Deze week was ik bij de uroloog om te horen dat mijn medicijnen tegen prostaatkanker nog steeds effect sorteerden en de sluimerende tumorcellen in toom hielden. Ik kon weer een kwartaal vooruit. Mooi, zei ik, heel goed, en ik trok er een passende glimlach bij, die me niet meer verliet tot ik weer op weg naar huis was en een agressieve automobilist me de lach van het gezicht toeterde.

Fijn hè, zo’n goede uitslag, zeiden we thuis nog eens tegen elkaar, en nóg eens, alsof we bang waren niet blij genoeg over te komen zonder te weten op wie dan wel. Toen bedacht ik dat er misschien wel een stille natuurwet inzake de perceptie van nieuws bestaat. Van slecht nieuws kun je helemaal overstuur raken, wanhopig, miserabel, zum Tode betrübt. Maar hoe vaak word je van goed nieuws nou werkelijk dolblij, uitzinnig van vreugde, himmelhoch jauchzend? Ik denk dat we het positieve normaal (want wenselijk) vinden en er daarom niet zo uitbundig op reageren. Op het negatieve reageren we veel heftiger omdat het zich niet houdt aan de norm van positiviteit.

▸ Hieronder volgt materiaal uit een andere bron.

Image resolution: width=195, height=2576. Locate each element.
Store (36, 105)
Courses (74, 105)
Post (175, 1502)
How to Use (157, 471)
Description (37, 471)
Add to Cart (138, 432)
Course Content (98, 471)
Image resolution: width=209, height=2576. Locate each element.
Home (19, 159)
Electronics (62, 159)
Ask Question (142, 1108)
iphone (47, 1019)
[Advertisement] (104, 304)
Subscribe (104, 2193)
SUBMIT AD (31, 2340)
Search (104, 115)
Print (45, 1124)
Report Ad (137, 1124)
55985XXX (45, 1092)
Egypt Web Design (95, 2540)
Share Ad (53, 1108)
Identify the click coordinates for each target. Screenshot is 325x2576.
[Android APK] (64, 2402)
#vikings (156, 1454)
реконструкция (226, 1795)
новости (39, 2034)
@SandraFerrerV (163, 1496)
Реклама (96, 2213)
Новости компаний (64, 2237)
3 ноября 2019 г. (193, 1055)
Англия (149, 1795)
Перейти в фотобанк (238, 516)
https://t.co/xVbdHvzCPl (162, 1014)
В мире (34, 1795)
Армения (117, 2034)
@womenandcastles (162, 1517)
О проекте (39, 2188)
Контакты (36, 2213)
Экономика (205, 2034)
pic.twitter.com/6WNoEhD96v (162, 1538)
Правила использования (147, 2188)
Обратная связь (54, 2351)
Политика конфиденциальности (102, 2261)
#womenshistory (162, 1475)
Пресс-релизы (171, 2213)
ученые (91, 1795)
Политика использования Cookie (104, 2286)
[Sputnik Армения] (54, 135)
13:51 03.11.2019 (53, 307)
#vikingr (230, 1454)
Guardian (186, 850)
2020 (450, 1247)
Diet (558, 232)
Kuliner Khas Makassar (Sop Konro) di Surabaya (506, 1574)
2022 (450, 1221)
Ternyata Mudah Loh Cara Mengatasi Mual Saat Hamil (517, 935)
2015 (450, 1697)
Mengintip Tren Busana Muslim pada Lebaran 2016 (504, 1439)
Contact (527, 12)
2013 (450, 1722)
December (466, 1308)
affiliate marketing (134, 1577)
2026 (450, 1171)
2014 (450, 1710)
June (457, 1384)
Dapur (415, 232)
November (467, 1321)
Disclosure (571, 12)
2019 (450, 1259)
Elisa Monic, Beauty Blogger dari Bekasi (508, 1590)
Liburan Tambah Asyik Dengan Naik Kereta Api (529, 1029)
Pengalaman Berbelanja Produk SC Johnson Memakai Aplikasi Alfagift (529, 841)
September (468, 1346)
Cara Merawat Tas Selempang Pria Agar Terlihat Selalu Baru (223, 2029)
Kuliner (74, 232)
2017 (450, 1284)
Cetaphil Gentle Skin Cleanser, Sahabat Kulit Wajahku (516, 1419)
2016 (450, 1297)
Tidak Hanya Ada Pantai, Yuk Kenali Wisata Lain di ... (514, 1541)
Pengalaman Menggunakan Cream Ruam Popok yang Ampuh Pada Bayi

Neemt niet weg dat we op de uitslag een mooie rooie gedronken hebben, en nóg een, een flesje zelfs, twee om precies te zijn. Proost, prostaat, het allitereert niet voor niets.

donderdag 2 juni 2016

Sjappietouwen

Ben er even tussenuit. Geen tijd om te schrijven, want ik ga eens flink lummelen, lanterfanten, duimendraaien, pierewaaien, straatslijpen, sjappietouwen, niksen, lijntrekken, luieren, dagdieven en misschien zelfs flierefluiten. Over een week of twee meld ik me weer.